Voi Mitra e Varuṇa, o Dei sapienti, grazie alla forza misteriosa degli asura custodite secondo la vostra Legge le norme cerimoniali (vrata) che sostengono l'intero mondo (Dharma) secondo l'ordine cosmico (Ṛta), voi avete collocato il sole nel cielo, questo carro brillante.2

Il Dharma è saldo e perenne perché è la verità metafisica. Principio che governa il mondo, è l'armonia segreta del fluire della natura. I veggenti in meditazione hanno compreso le sue leggi e le hanno trasmesse. La conoscenza del Dharma spetta al sacerdote, la sua difesa al sovrano. Ma la forza dei suoi comandi è bella e le sue leggi sono benefiche, perché è il bene che garantisce la continuità del mondo. Saldo fondamento del multiverso, il Dharma si riflette nelle norme che indicano i comportamenti sociali giusti ed è ogni volta rinnovato nei riti. Disattendere il Dharma significa fare il male, ingenerare disordine e falsità. In ultima analisi, dunque, il termine Dharma assurge a significato di ciò che è coerente con l'ordine del multiverso, quindi di "verità" e di "giustizia".
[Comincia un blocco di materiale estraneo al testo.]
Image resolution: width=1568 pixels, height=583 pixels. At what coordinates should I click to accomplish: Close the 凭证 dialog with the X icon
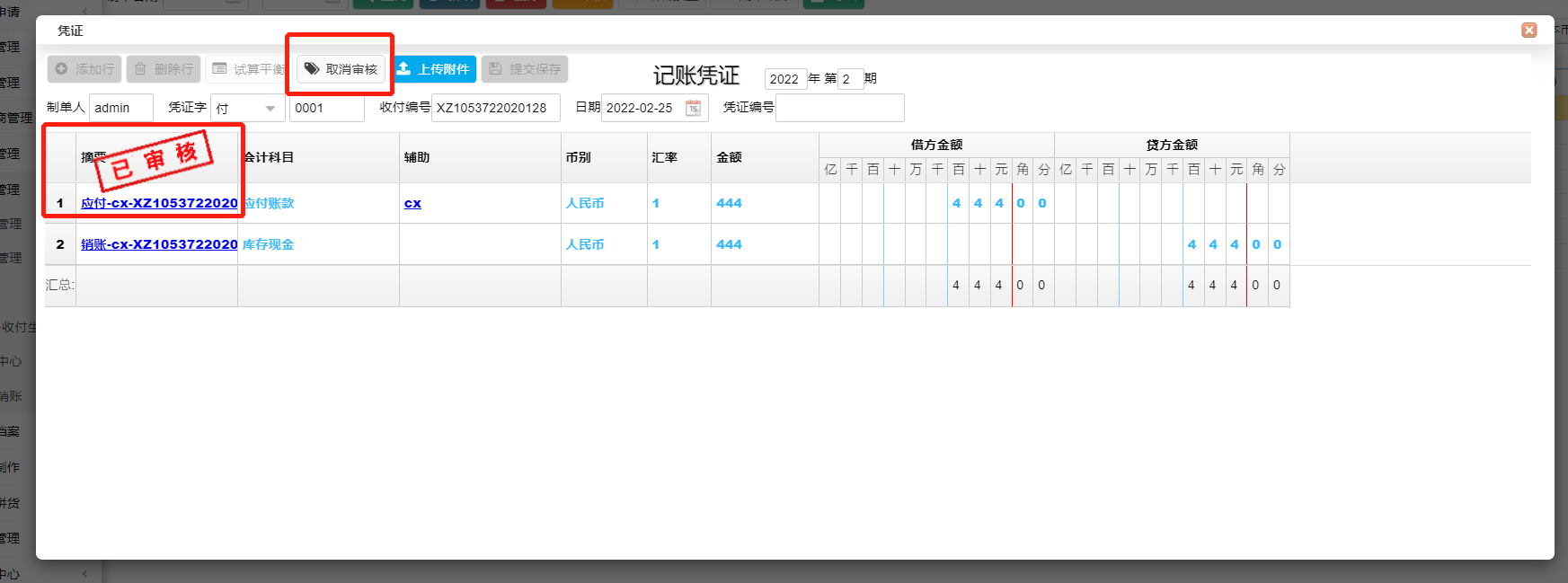click(1528, 31)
Nello svolgersi del tempo, da un iniziale fulgore di sapienza, di rettitudine, di pace, a gradi la conoscenza del Dharma declina fra i mortali, lasciando il passo all'incalzare dell'Adharma, il suo opposto, nefasta potenza di instabilità e di caos. Proprio per salvare il Dharma, Vishnu si manifesta periodicamente sotto forma di avatar e ne rivela di nuovo il senso profondo, andato perduto.

Il Dharma, il Brahman e la Cadenza

Il Dharma non è solo il criterio dei mortali e degli dei: anche il Brahman stesso opera la sua infinita generazione del multiverso attraverso questa legge. In ciò è possibile ritrovare una significativa consonanza con le credenze dell'Ordine Trascendente: i suoi membri non si pronunciano riguardo a una causa ultima che trascenda e produca il multiverso; nonostante ciò, la loro filosofia è basata sulla percezione della Cadenza, ossia di un ritmo, di una regolarità che pervade il flusso delle cose.

Sono da segnalare anche le profonde differenze che distanziano il Dharma e la Cadenza. Mentre, per cogliere quest'ultima, è d'obbligo la spontaneità, i mortali hanno bisogno di una periodica rivelazione e di una perpetua osservanza per apprendere e applicare il Dharma.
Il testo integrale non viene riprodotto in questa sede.